Ne kadar yalan, o kadar alkış
Denklem şöyle kurulmuştu: Kürsüden ne kadar çok yalan, salondan o kadar çok alkış…
Yaşanan sapık bir ayindi. Yaşanmakta olan soykırımın coşkuyla ve arsızca alkışlanarak kutsandığı özel bir ayin. Kulağı olan duyuyordu: Hep bir ağızdan “hepimiz Netanyahuyuz” diye bağırıyorlardı.
Anlamayan kalmaması gerek; dünyada bir tek Netanyahu yok. Birçok Netanyahu var. Sarı saçlısı, kızıl saçlısı, uzun saçlı olup etek giyeni, kısa boylu tıknaz olanı, boyu uzun, yüz hatları kemikli olanı ve diğerleri…
Anlamayan kalmaması gerek; ABD’de başka Netanyahular olduğu için, terör devleti İsrail’deki Netanyahu soykırım yapabiliyor.
Alkışların sayısı ve süresi tarihe geçecek ve unutulmayacak kadar yüksekti. Yüz kızartıcı bir istatistik olarak kayıtlara geçti.
Bu kadar firesiz çalışan emir komuta sisteminin, Hitler dönemi Almanyasında kaldığını düşünüyorduk. Fena yanılmışız.
Bu kadar otomatiğe bağlanmış alkış, ancak Kuzey Kore gibi kapalı rejimlerde olur sanıyorduk. Meğer özgürlükler ülkesi(!) ABD’de de oluyormuş.
Bir tek Temsilciler Meclisi Üyesi Rashida Tlaib, elinde ‘savaş suçlusu’ pankartı ile insanlığın onuru ve yüz akı olarak oradaydı.
Ötekiler Cumhuriyetçiydiler ya da demokrattılar. Az liberal ya da çok liberaldiler. Ya buraya gelip alkışladılar, ya da gelme cesareti gösteremeyip saklandılar.
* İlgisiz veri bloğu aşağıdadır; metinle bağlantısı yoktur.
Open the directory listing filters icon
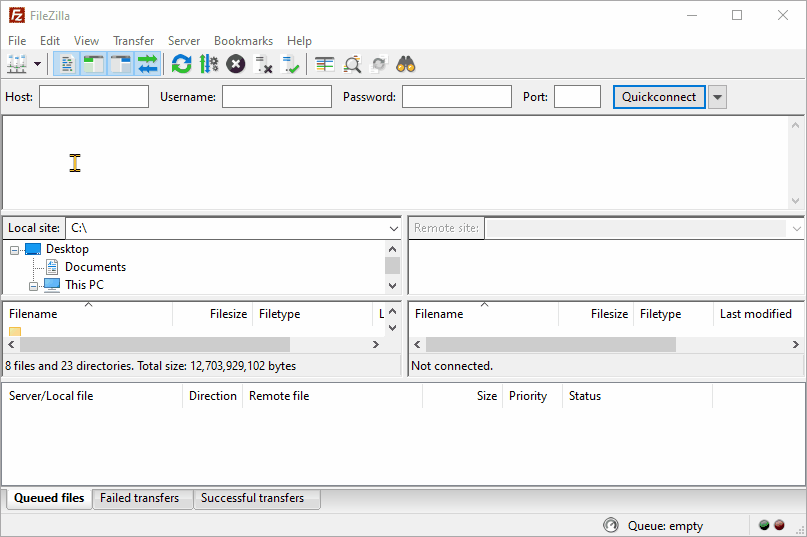807x537 pixels. point(325,64)
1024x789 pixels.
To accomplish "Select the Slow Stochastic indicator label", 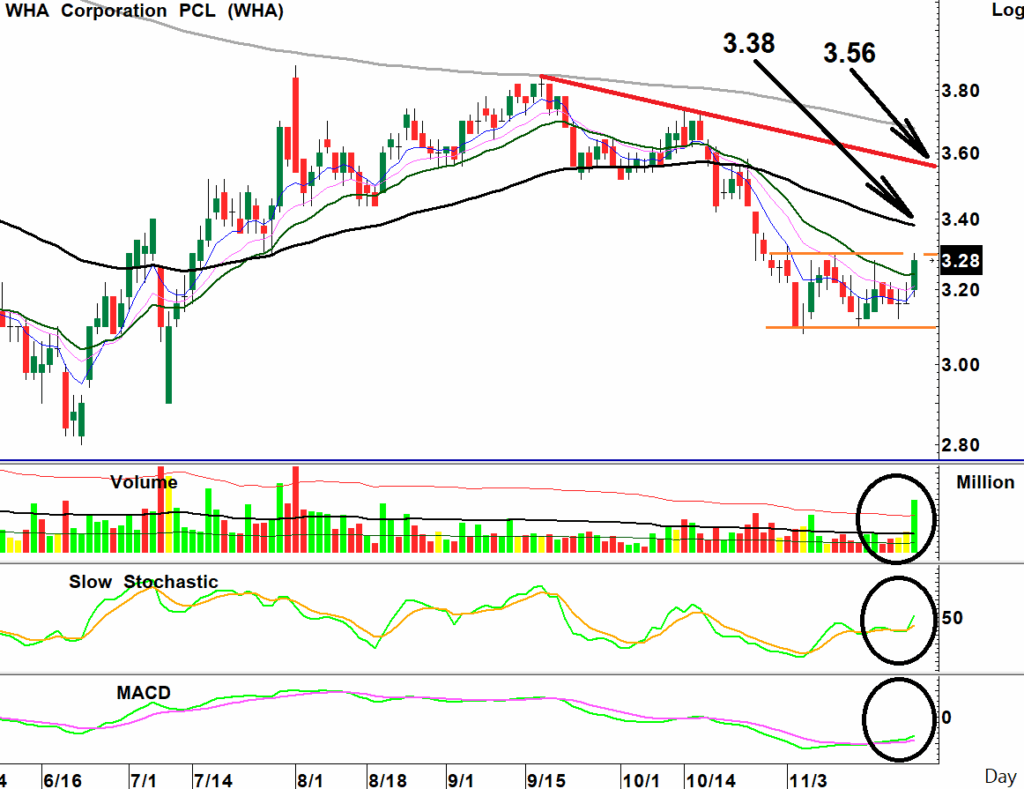I will 143,582.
Netanyahu saklananlara özel seslendi: “İran’ın kullanışlı aptalları”
Kim küçük? Kim büyük?
Dünyanın ‘berbat jandarması ABD’ Gazze’deki soykırım suçuna ortak olduğunu Kongre’deki alkışlarla dünyaya ilan etmiş oldu. Akan kandan sorumlu olduğunu açıktan gösterdi. Silahları verendi, çözümsüzlüğü besleyendi ve ortaya çıkan tablodan utanmayandı.
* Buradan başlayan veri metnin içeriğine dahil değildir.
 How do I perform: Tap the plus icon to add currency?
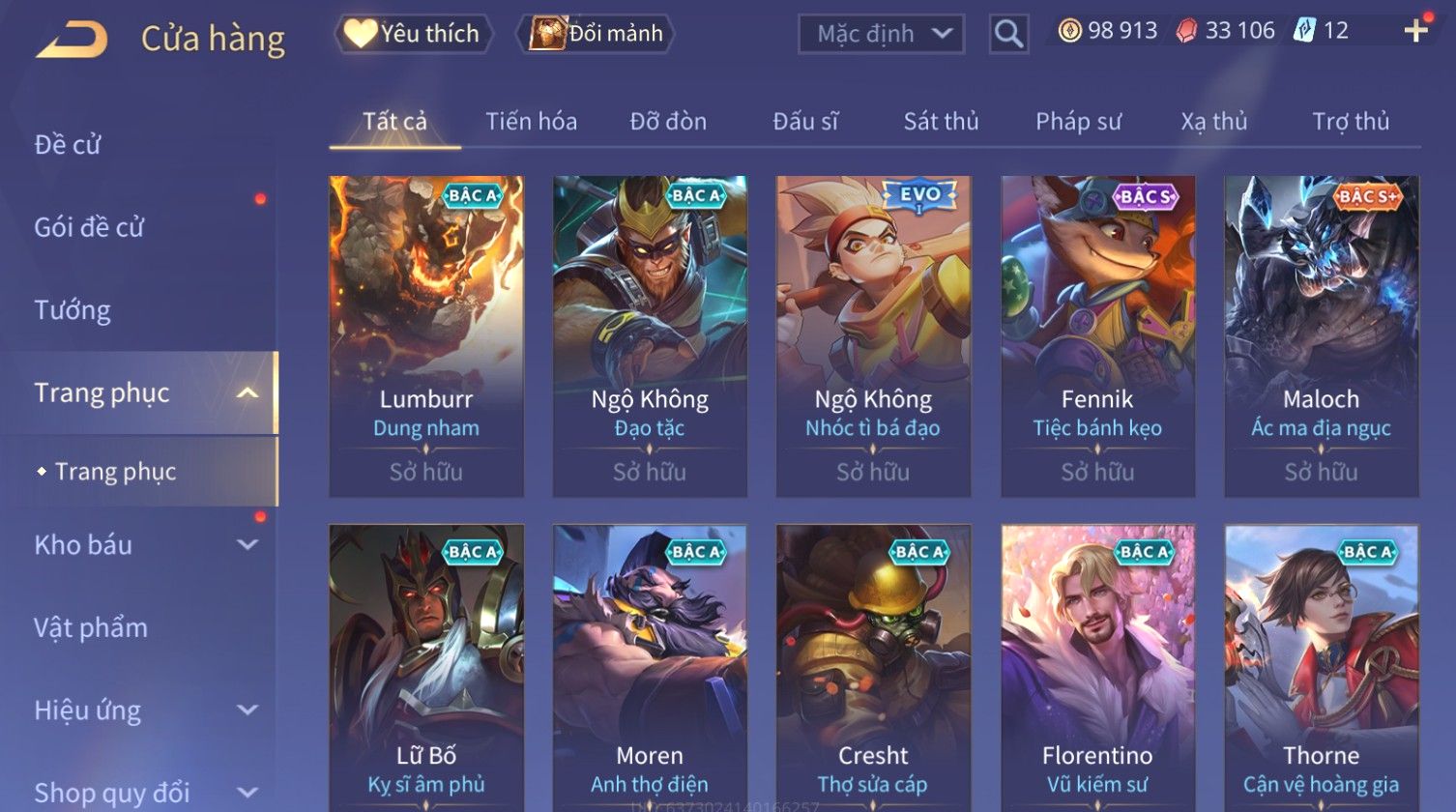pos(1415,31)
ABD İsrail ilişkisinin fotoğrafı ortaya çıktı. Katliamlara ortaktılar…
Kan kusan silahları verirken ABD büyük görünüyordu. Emir-komuta ilişkisinden bakarsak büyük olan İsrail’di. Hizaya getiren, masallarını alkışlatan İsrail’di.
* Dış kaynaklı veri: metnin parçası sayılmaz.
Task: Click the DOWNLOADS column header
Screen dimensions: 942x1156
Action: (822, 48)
Alkışlanan Siyonist lobi idi. Alkışlayanlar Siyonist lobinin sindirilmiş köleleri...
Alkışlayanlar uluslararası vahşi sistemin kuklalarıydı. Alkışlanan, sistemin patronları adına konuşuyordu.
ABD üniversitelerinden, sokaklarından, caddelerinden ne ses yükselirse yükselsin Kongre batağa gömülmüş halde. Ve ne acıdır ki; dünyaya o bataklıktan yön veriliyor.
Dünya ilerliyormuş…İnsanlık geriye gitmezmiş… Peh.
Yahudi işgalindeki ABD’nin, ABD kongresinin halini gördük.
Gördük: Köpek kuyruğu değil, kuyruk köpeği salladı.